Rappelez-vous Sindbad, ce marin d’une
poignée d’histoires des « Contes des mille et une nuits ». Erri DE
LUCA le fait revivre le temps d’une pièce de théâtre. Seulement son Sindbad à
lui nous est contemporain et capitaine d’un bateau plein de migrants à fond de
cale. Destination : l’exil, le refuge, la paix. Ils sont nombreux à fuir
la guerre et à s’entasser clandestinement dans le rafiot bien qu’ayant payé
leur place. Mais le voyage risque d’être périlleux. Parmi ces passagers une
femme enceinte.
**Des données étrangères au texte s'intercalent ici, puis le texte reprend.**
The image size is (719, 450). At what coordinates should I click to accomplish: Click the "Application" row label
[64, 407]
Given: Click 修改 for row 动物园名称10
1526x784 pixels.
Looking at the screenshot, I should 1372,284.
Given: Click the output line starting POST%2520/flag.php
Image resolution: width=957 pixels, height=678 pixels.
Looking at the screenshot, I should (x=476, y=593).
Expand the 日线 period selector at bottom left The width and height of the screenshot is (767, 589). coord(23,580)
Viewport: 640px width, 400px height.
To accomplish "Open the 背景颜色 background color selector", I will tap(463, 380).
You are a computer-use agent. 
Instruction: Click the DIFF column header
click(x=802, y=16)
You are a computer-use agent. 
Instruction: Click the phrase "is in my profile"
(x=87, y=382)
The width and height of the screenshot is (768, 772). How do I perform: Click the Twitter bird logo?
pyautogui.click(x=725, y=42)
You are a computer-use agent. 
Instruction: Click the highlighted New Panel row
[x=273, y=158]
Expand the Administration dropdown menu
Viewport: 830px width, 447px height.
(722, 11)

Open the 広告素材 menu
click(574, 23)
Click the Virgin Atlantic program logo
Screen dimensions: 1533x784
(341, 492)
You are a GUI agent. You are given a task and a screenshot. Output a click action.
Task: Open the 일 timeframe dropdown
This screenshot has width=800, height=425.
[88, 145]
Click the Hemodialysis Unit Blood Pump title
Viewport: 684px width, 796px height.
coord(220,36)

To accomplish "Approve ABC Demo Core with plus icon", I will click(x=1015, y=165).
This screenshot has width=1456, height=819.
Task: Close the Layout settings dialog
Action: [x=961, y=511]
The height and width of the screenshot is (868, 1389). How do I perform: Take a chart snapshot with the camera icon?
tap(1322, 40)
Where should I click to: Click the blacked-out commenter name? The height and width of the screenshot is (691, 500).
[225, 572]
Sindbad accueille ces clandestins, les prévient du danger, y
compris pour lui.
Sur le livre de bord, les réfugiés sont
comparés à des caisses. Ils SONT des caisses. De la marchandise à livrer. Dans
cette pièce, DE LUCA met en avant les croyances alors qu’une tempête s’abat sur
le bateau. Les idéaux utopiques d’un pays que peut-être les passagers
rejoindront, et le triste retour vers des réalités prochainement bien plus terre
à terre : « Tu es opposé aux
armes, tu es une colombe ? ».
Le capitaine Sindbad égrène ses souvenirs.
Vus par DE LUCA ils sont forcément superbes et font flamboyer l’oeil « Un jour, il y a bien des années, j’ai connu
un marchand de colombes pendant une tempête. Il s’était embarqué à Jaffa et
voulait aller en Occident. J’étais alors un jeune moussaillon et quand les
paquets de mer se sont abattus sur nous, on m’a mis sur le pont pour jeter
l’eau des plus grosses vagues par-dessus bord avec un seau. Je rendais la mer à
la mer, c’est ce que je pensais à chaque lancer pour me donner du
courage : voilà, reprends-la, elle est à toi. Je n’avais pas d’expérience
et je tutoyais tout le monde, le ciel, le vent et la mer ».
Pièce de théâtre en deux temps, dix scènes
pour le premier, cinq pour le second. La musique accompagne cette difficile
traversée, une danse improvisée doit être réalisée, sans quoi « Danse, l’homme, tu es l’hôte de la mer, tu
vas la vexer ».
DE LUCA se préoccupe depuis des décennies
du sort des migrants, c’est d’ailleurs pour lui un vrai combat, que l’on croise
dans nombreux de ses écrits. Il est définitivement marqué par cette lutte pour
la survie des exilés, mais aussi cette lutte pour les accueillir dans les
meilleures conditions possibles. DE LUCA met souvent l’accent sur les scènes avant
l’arrivée en terre promise, c’est-à-dire les scènes de traversées, ces épiques épisodes
maritimes. Il a écrit cette présente pièce en 2002. S’il a choisi la figure de
Sindbad, c’est parce que, indique-t-il en préface « J’ai emprunté un marin aux mille et une nuits pour le faire naviguer sur Notre Mer avec le chargement de la plus
rentable des marchandises de contrebande : le corps humain. Il n’a pas
besoin d’emballage, il s’entasse tout seul, son transport est payé d’avance et
pas à la livraison ».
Ce récit a attendu 2016 pour être traduit
et publié en France. C’est, prévient DE LUCA, la dernière traversée de Sindbad
qui s’en ira rejoindre Les Milles et Une Nuits. « Ici, Sindbad en est à son dernier voyage. Il transporte des passagers
de la malchance vers nos côtes fermées par des barbelés ».